#### Vorgegebener Text

Für die «Bild am Sonntag» durfte die Schriftstellerin Thea Dorn in der ersten Journalistenreihe sitzen, um ein, so muss man annehmen, ernst gemeintes Kachelmann-Märchen zu dichten. Darüber wird der Titel «Zwei Verlorene im Labyrinth der Lebenslügen» stehen. «Die verzweifelte Königstochter», so lautet eine der schönsten Zeilen, «hat den Wetterfroschkönig an die Wand geworfen. Doch der verwandelte sich nicht in einen Königssohn mit schönen und freundlichen Augen. Sondern in den bösen Wolf.»
Sonja A. antwortet nicht auf die Journalistenfrage, weshalb sie heute schon erschienen ist. Sie sagt nur, dass sie nichts sagen möchte. «Ich nehme an», versucht Oberstaatsanwalt Oskar Gattner später ihre Motivation zu deuten, «sie ist gekommen, weil sie in der Öffentlichkeit stark angegriffen worden ist.» Es gehe der Frau wohl darum, mit der Präsenz zu zeigen, dass sie zu ihrer Beschuldigung stehe.
Im BMW X5 ihres Anwalts verlässt Sonja A. nun das Gericht. 15 Kilometer sind es bis zu ihr nach Schwetzingen. Keine vier Kilometer weiter wohnt Richter Seidling. Er und die Eltern von Sonja A. müssten sich über ihre kooperierenden Sportvereine kennen, steht im Befangenheitsantrag. Seidling lebt in der Nachbargemeinde der Familie A. und sitzt dort im Gemeinderat. Grund zur Sorge bereitet dem Angeklagten laut dem Schriftsatz von Verteidiger Birkenstock auch, dass Seidling in der «Schwetzinger Zeitung» bereits vom «Opfer» statt vom «mutmaßlichen» oder «angeblichen Opfer» gesprochen habe. Der Richter war im Lokalblatt zitiert worden, er kenne weder die Familie noch «das Opfer».
In ihrem Befangenheitsantrag listet die Verteidigung weitere angebliche oder tatsächliche Verfehlungen und Verbandelungen des Vorsitzenden Richters auf. An Michael Seidling und an DanielaBültmann moniert der Angeklagte unter anderem, dass sie bei ihm von «hoher Verurteilungswahrscheinlichkeit» ausgingen. Dies habe die 5. Große Strafkammer in ihrem Eröffnungsbeschluss festgehalten.

########
#### Gegebene Informationen

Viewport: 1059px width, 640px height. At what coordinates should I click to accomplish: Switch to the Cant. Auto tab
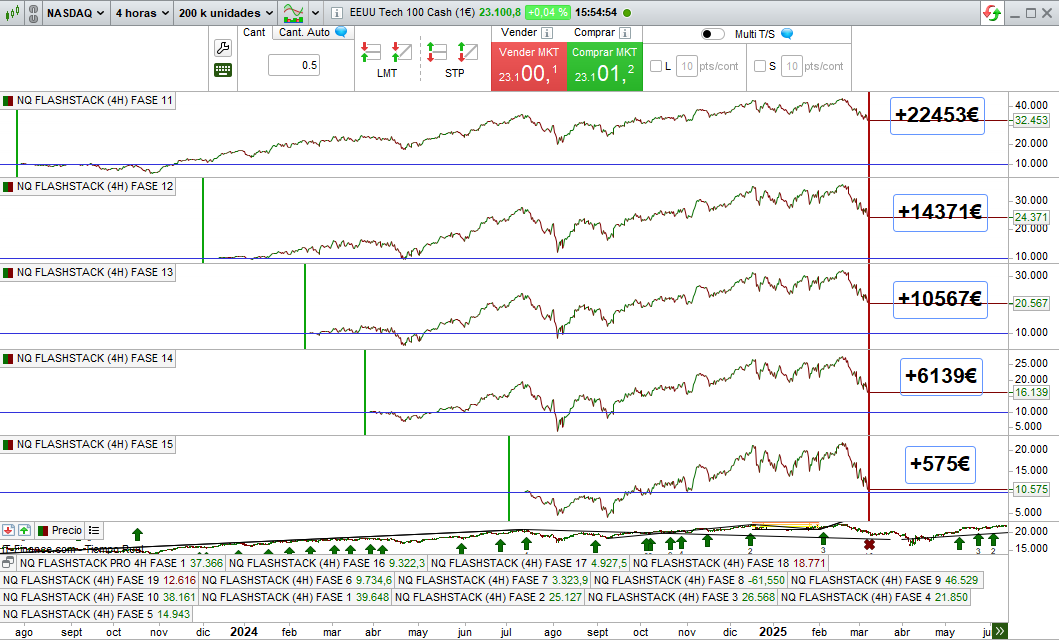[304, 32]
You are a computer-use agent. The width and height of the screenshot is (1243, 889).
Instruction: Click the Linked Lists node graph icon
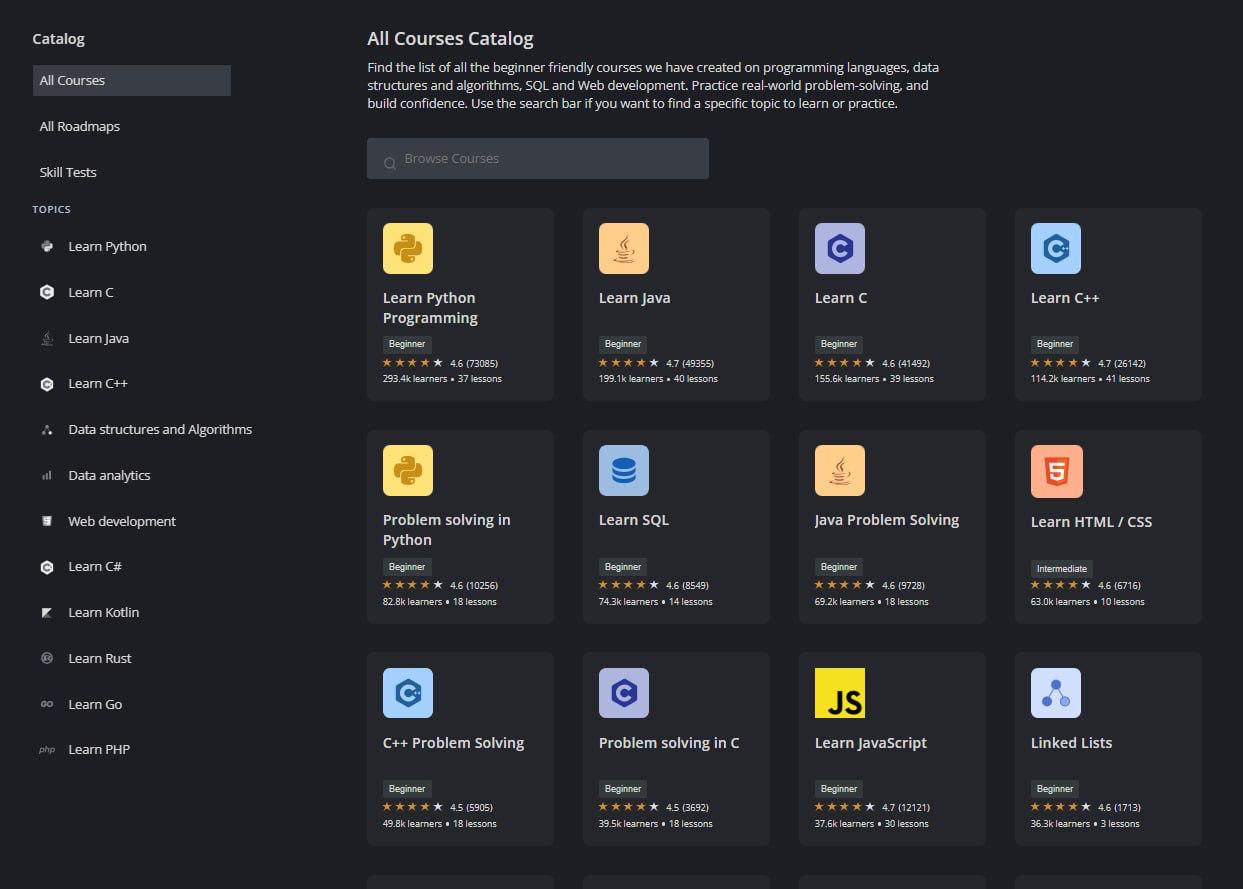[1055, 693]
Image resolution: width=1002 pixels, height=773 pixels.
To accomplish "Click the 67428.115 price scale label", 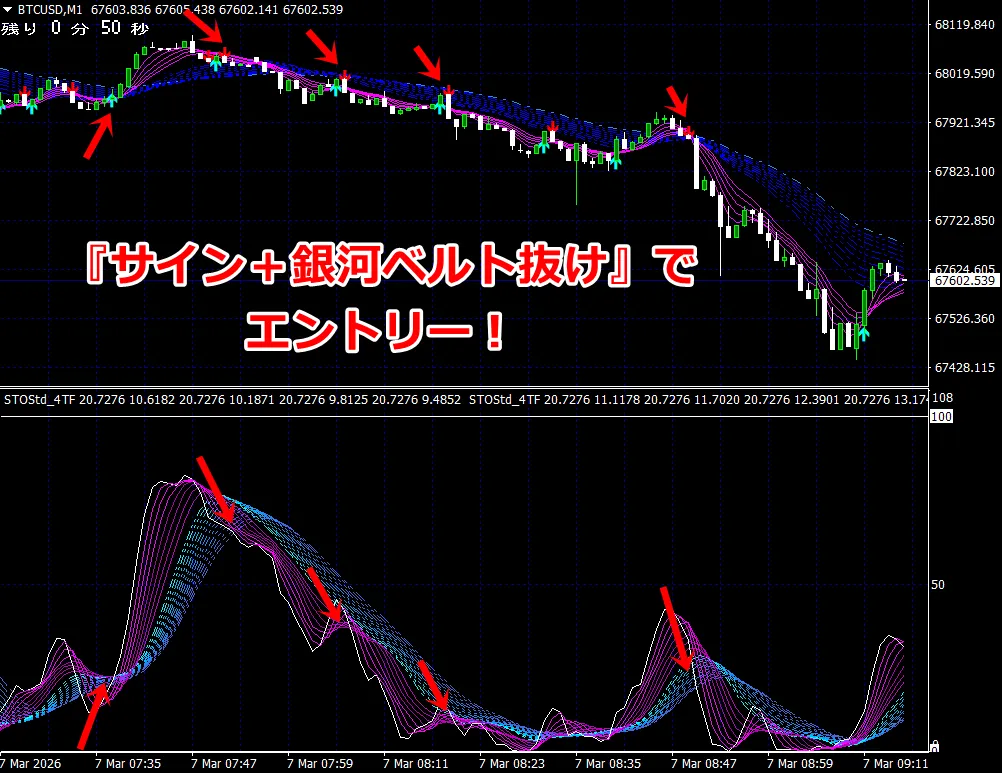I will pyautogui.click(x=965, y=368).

########
#### Gegebene Informationen

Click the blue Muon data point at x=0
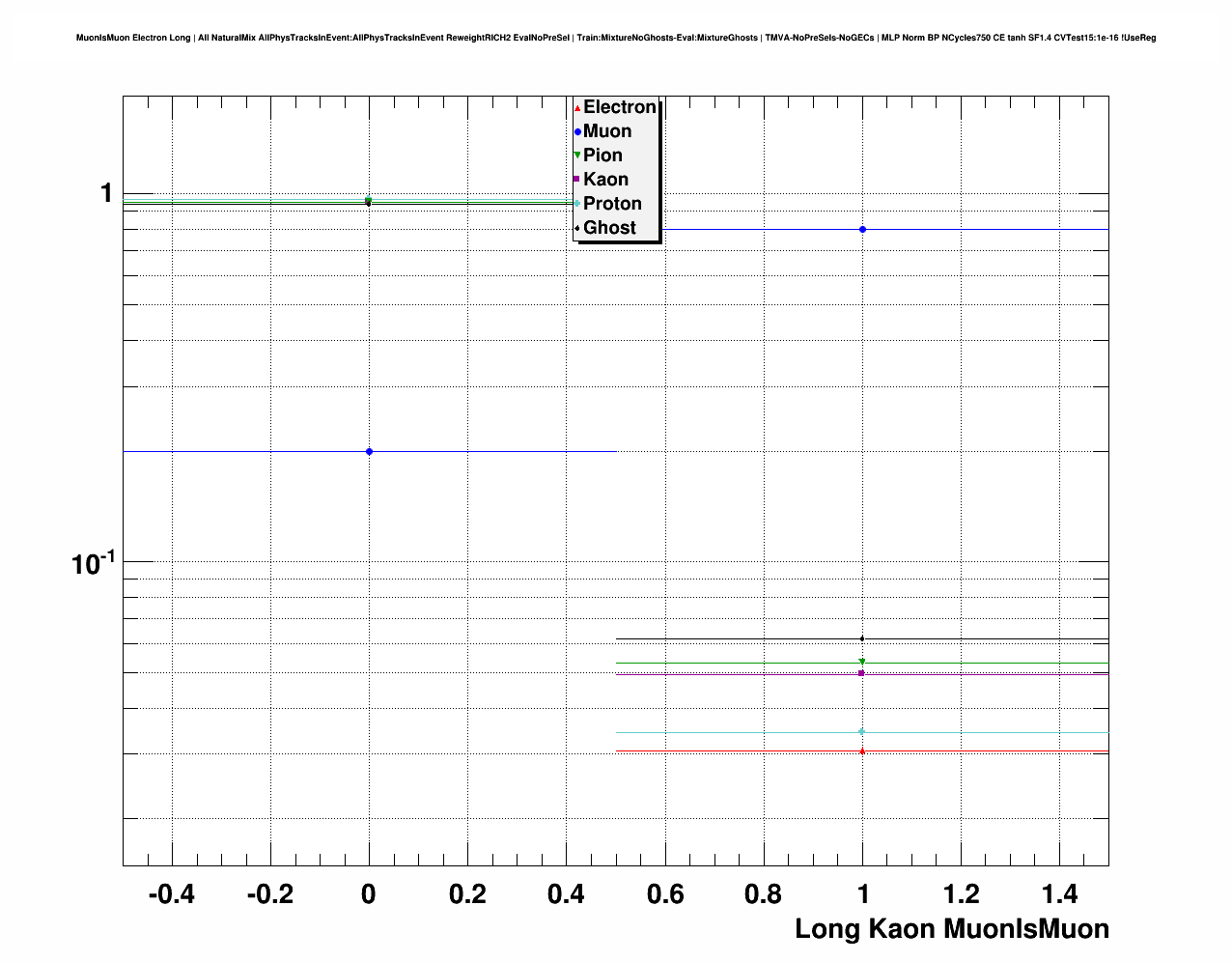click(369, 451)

########

#### Gestellte Aufgabe:
Gib den Abschnitt des vorgegebenen Textes wortgetreu aus, der mit „Sonja A. antwortet“ beginnt und sich bis einschließlich „ihrer Beschuldigung stehe.“ fortsetzt. Die Zeilen haben mit dem vorgegebenen Text nichts zu tun.

#### Richtige Ausgabe:
Sonja A. antwortet nicht auf die Journalistenfrage, weshalb sie heute schon erschienen ist. Sie sagt nur, dass sie nichts sagen möchte. «Ich nehme an», versucht Oberstaatsanwalt Oskar Gattner später ihre Motivation zu deuten, «sie ist gekommen, weil sie in der Öffentlichkeit stark angegriffen worden ist.» Es gehe der Frau wohl darum, mit der Präsenz zu zeigen, dass sie zu ihrer Beschuldigung stehe.